読めば呑みたくなる! 若手飲酒シーンの旗手・パリッコ初の酒場エッセイ

食・料理

2018/6/1

『酒場っ子』(パリッコ/スタンド・ブックス)

“酒場”はお好きだろうか? チェーンの居酒屋ももちろん楽しくて素晴らしいのだが、暖簾をくぐると大将や女将が切り盛りしているような酒場はまた格別だ。興味の向くままに焼き鳥や本日のおすすめの一品料理などを注文して舌鼓を打ち、雰囲気と酒と話に酔う。そんな素敵な人間味あふれる夜が好きだ。

 その酒場の良さを感じる手段として、何が有効だろうか。その答えは“エッセイ”なのではないかと私は思う。
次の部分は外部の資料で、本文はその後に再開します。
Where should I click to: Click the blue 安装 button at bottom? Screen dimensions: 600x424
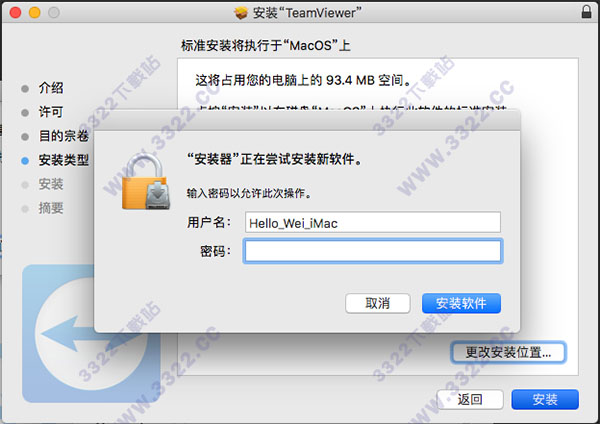[545, 400]
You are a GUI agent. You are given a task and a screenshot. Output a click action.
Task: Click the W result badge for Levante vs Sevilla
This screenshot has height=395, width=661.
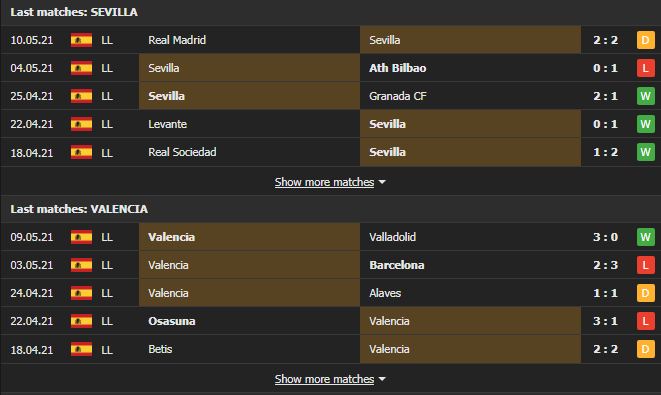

例えばインターネットで初めて行く酒場のレビューや口コミを調べるときにも、熱があって引き込まれるようなレビューは、投稿者の意図にかかわらずエッセイ調になっている場合が多いように感じる。

 本稿では、プロの“酒場ライター”であるパリッコさんの酒場エッセイ集をご紹介したい。『酒場っ子』(パリッコ/スタンド・ブックス)という1冊。1978年東京生まれの著者は、酒場ライター、DJ/トラックメイカー、漫画家/イラストレーターなど、幅広くマルチに活躍する呑兵衛さんだ。

 本書の先頭のエッセイ「大衆酒場の存在に気づかせてくれたお店 高円寺『大将』」では、著者が大衆酒場にハマった日のエピソードが語られている。20代の頃、高円寺に入り浸っていたという著者。その頃はとにかく酔っ払うことが目的なので、お店選びは「飲み放題コースがあること」を最重要視していて、それが一番安上がりだと信じて疑わなかったという。そうすると、結果的には飲みの場所はどこの街にでもあるような大手チェーン店に落ち着く。
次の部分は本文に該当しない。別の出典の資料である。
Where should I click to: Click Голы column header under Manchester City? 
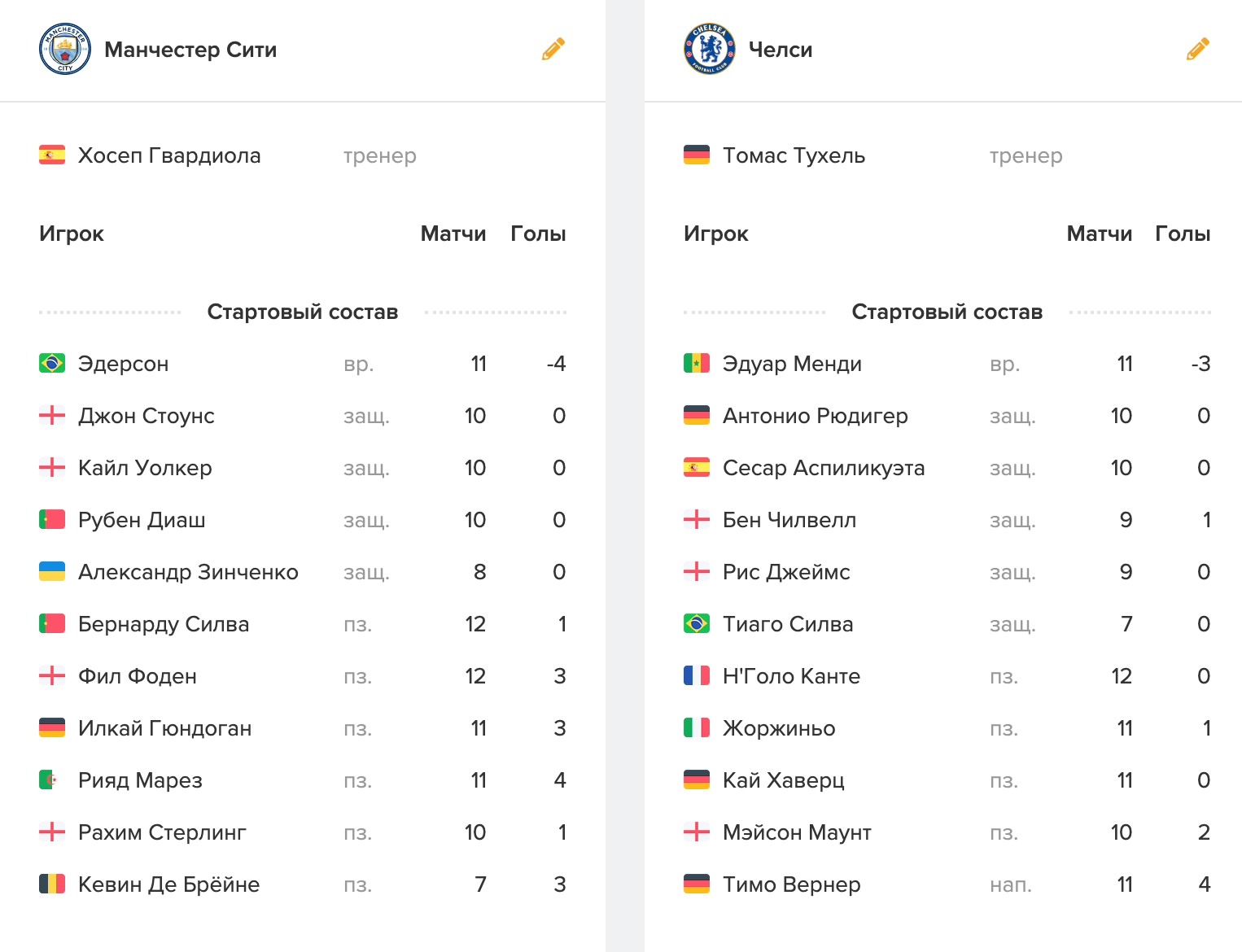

 ある時、少しマンネリ気味な日々に変化が欲しくて、「たまにはこんなとこ、どう?」なんて言いながら友達と何気なく入ったお店が、高円寺駅前の「大将本店」。

酒もつまみも安いし、何を頼んでも、具体的に「どこが」と説明するのは難しいんですが、チェーン店のセントラルキッチン的な味付けとは違う、手作りの温かみのようなものを感じる。

 たっぷりと飲み食いしたのに、お会計は2000円ちょっと。その夜の「え? こんな素晴らしい世界があったの!?」という感動と衝撃が、今日の著者の活動の原点となったのだという。

 本書は東京のディープな酒場を中心とした構成だが、関東、東海、関西、沖縄などの酒場までしっかりと網羅されている。普段の仕事帰りや華金の酒場探しにはもちろんのこと、出張や旅行先での思い出づくりにも役立ちそうだ。

 著者が大衆酒場に目覚めた日のエピソードのように、酒場というものはいつも新しい何かに気づかせてくれる。もしくは、わすれてしまっていたものを思い出させてくれる。

 本書には40軒の酒場のエッセイが収録されているが、誇張した宣伝などはひとつもない。そのどれもに著者の等身大の感動と発見がちりばめており、読んでいるうちに酒場の世界が美しく思えてくるのだ。そして、飲みに行きたくなる。さて、今夜は誰とどこに飲みに行こうか。